Arrange every line of the listing below as a Markdown table with the columns Row and Line, numbering the rows in order and skipping blank lines. Leave the pictures out of the table.

Items drawn from a data source:
## START

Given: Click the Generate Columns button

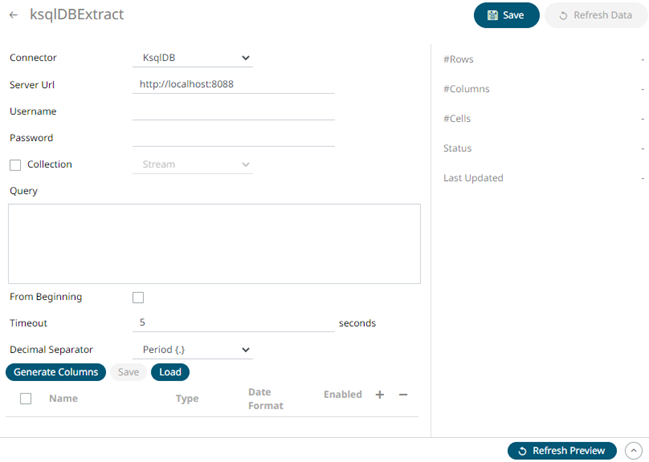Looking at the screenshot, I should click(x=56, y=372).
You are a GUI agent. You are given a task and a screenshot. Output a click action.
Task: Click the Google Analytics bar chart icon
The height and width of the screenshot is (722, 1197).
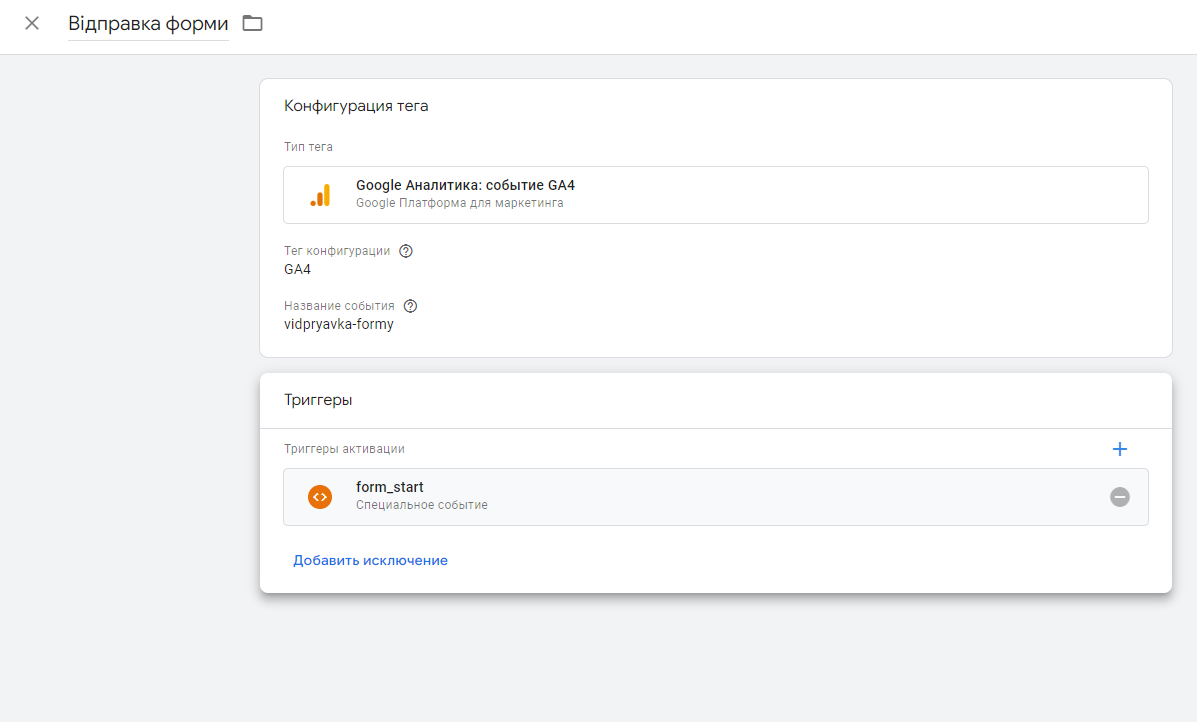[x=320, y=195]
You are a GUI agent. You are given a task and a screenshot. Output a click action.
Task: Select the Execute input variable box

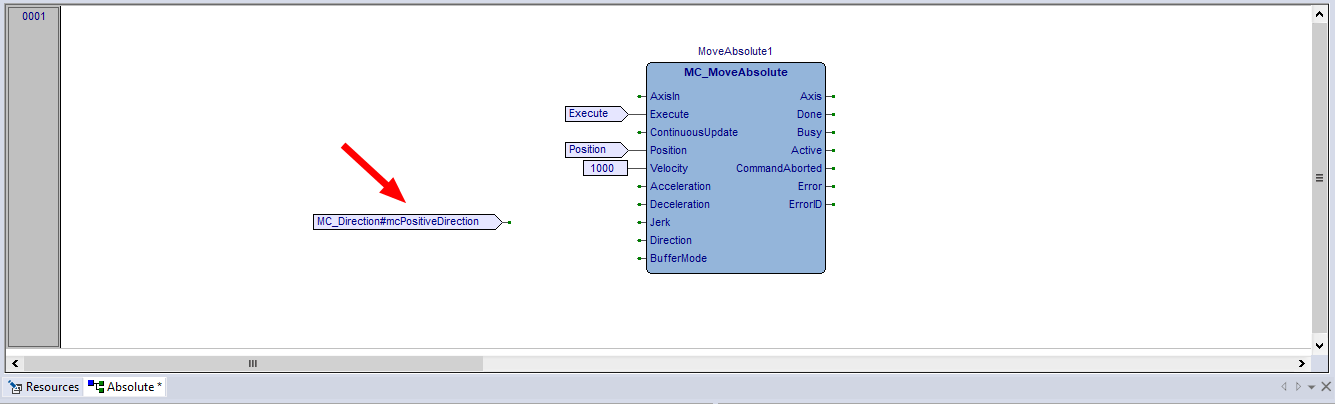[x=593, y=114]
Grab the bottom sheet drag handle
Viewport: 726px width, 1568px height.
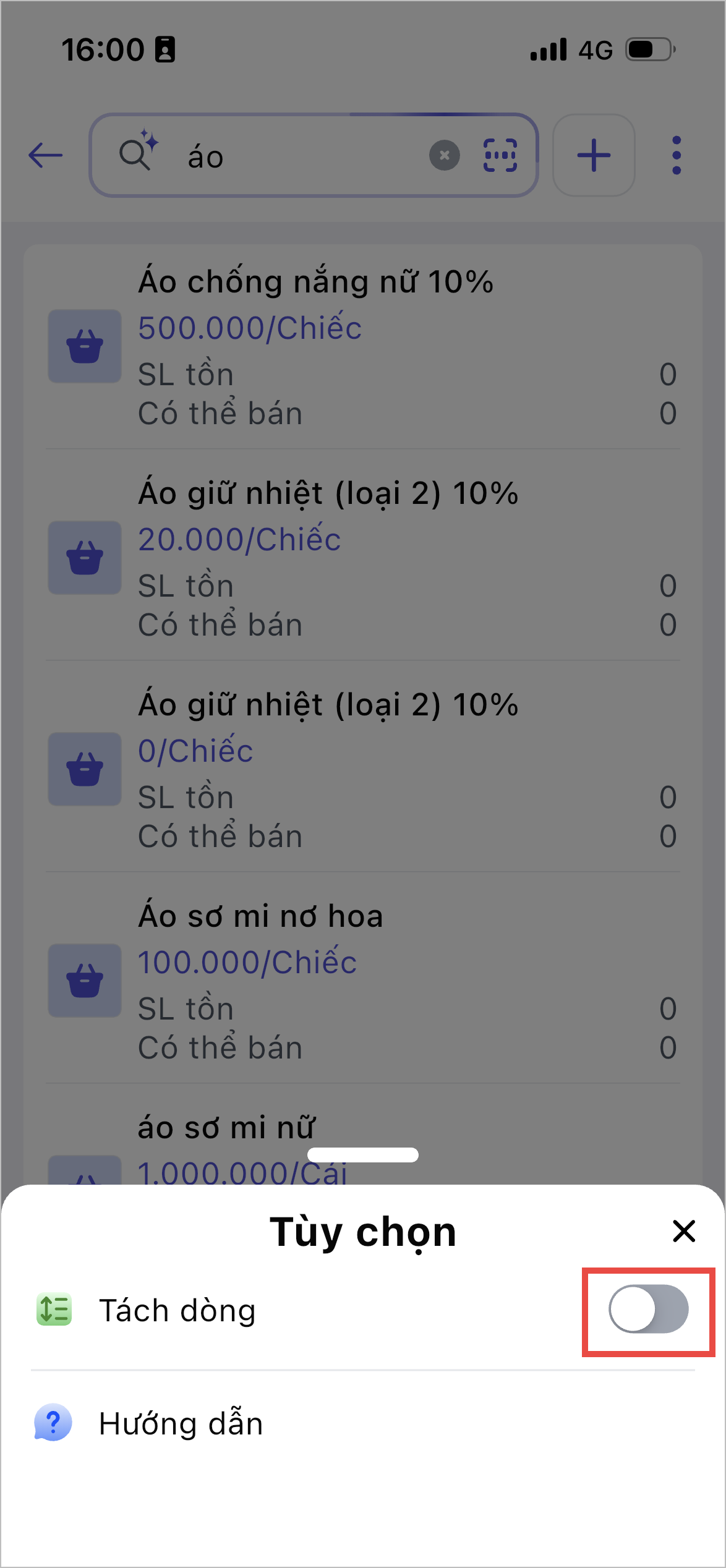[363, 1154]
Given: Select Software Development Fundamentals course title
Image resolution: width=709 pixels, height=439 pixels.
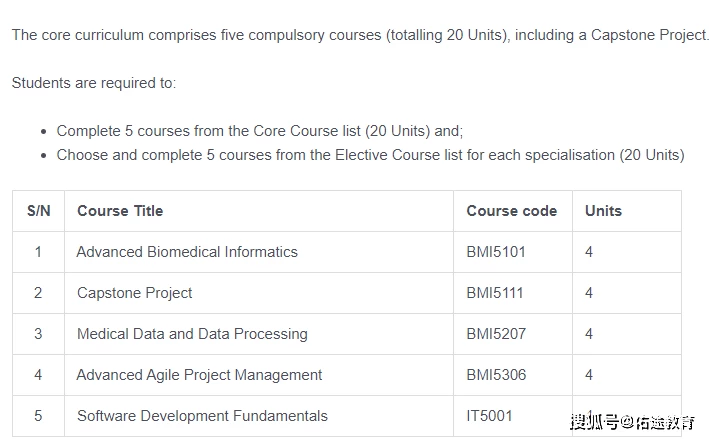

## END

→ **The solution**:
| Row | Line |
|---|---|
| 1 | Given: Click the Generate Columns button |
| 2 | Looking at the screenshot, I should click(x=56, y=372). |
| 3 | You are a GUI agent. You are given a task and a screenshot. Output a click action. |
| 4 | Task: Click the Google Analytics bar chart icon |
| 5 | The height and width of the screenshot is (722, 1197). |
| 6 | [x=320, y=195] |
| 7 | You are a GUI agent. You are given a task and a screenshot. Output a click action. |
| 8 | Task: Select the Execute input variable box |
| 9 | [x=593, y=114] |
| 10 | Grab the bottom sheet drag handle |
| 11 | Viewport: 726px width, 1568px height. |
| 12 | [363, 1154] |
| 13 | Given: Select Software Development Fundamentals course title |
| 14 | Image resolution: width=709 pixels, height=439 pixels. |